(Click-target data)
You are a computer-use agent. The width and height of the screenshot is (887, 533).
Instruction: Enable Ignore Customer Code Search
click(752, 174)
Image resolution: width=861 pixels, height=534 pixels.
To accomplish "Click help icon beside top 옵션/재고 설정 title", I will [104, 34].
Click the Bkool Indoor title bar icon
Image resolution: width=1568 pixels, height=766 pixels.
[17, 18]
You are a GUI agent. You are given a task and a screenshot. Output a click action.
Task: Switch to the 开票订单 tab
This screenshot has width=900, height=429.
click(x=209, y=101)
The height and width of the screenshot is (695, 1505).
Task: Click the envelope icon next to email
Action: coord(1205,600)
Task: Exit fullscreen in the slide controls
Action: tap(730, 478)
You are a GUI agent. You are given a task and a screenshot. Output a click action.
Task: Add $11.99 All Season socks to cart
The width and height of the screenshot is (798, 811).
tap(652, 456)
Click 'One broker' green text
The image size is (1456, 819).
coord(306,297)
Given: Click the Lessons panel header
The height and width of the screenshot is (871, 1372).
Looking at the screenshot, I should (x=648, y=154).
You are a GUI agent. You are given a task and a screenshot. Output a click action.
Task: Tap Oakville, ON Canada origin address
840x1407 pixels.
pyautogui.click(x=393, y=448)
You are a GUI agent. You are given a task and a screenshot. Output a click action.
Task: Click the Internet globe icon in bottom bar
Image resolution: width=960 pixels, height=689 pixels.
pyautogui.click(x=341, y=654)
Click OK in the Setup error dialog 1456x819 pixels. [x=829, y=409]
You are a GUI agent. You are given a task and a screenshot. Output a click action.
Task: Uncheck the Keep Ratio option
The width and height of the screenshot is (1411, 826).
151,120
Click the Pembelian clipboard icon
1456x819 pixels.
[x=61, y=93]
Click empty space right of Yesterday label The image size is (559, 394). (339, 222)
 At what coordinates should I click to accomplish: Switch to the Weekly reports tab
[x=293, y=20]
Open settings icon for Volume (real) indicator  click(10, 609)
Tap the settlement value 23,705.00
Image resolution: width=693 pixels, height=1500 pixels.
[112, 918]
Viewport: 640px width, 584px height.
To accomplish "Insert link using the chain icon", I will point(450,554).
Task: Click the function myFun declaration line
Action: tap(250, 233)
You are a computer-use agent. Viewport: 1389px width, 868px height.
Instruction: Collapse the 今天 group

▸ WRITTEN PROBLEM: Copy out every one of the lines above, word for word and unchanged.

▸ SOLUTION TO THE EXERCISE:
You are a computer-use agent. The width and height of the screenshot is (887, 533).
Instruction: Enable Ignore Customer Code Search
click(752, 174)
Image resolution: width=861 pixels, height=534 pixels.
To accomplish "Click help icon beside top 옵션/재고 설정 title", I will [104, 34].
Click the Bkool Indoor title bar icon
Image resolution: width=1568 pixels, height=766 pixels.
[17, 18]
You are a GUI agent. You are given a task and a screenshot. Output a click action.
Task: Switch to the 开票订单 tab
This screenshot has width=900, height=429.
click(x=209, y=101)
The height and width of the screenshot is (695, 1505).
Task: Click the envelope icon next to email
Action: coord(1205,600)
Task: Exit fullscreen in the slide controls
Action: tap(730, 478)
You are a GUI agent. You are given a task and a screenshot. Output a click action.
Task: Add $11.99 All Season socks to cart
The width and height of the screenshot is (798, 811).
tap(652, 456)
Click 'One broker' green text
The image size is (1456, 819).
coord(306,297)
Given: Click the Lessons panel header
The height and width of the screenshot is (871, 1372).
Looking at the screenshot, I should (x=648, y=154).
You are a GUI agent. You are given a task and a screenshot. Output a click action.
Task: Tap Oakville, ON Canada origin address
840x1407 pixels.
pyautogui.click(x=393, y=448)
You are a GUI agent. You are given a task and a screenshot. Output a click action.
Task: Click the Internet globe icon in bottom bar
Image resolution: width=960 pixels, height=689 pixels.
pyautogui.click(x=341, y=654)
Click OK in the Setup error dialog 1456x819 pixels. [x=829, y=409]
You are a GUI agent. You are given a task and a screenshot. Output a click action.
Task: Uncheck the Keep Ratio option
The width and height of the screenshot is (1411, 826).
151,120
Click the Pembelian clipboard icon
1456x819 pixels.
[x=61, y=93]
Click empty space right of Yesterday label The image size is (559, 394). (339, 222)
 At what coordinates should I click to accomplish: Switch to the Weekly reports tab
[x=293, y=20]
Open settings icon for Volume (real) indicator  click(10, 609)
Tap the settlement value 23,705.00
Image resolution: width=693 pixels, height=1500 pixels.
[112, 918]
Viewport: 640px width, 584px height.
To accomplish "Insert link using the chain icon", I will point(450,554).
Task: Click the function myFun declaration line
Action: tap(250, 233)
You are a computer-use agent. Viewport: 1389px width, 868px height.
Instruction: Collapse the 今天 group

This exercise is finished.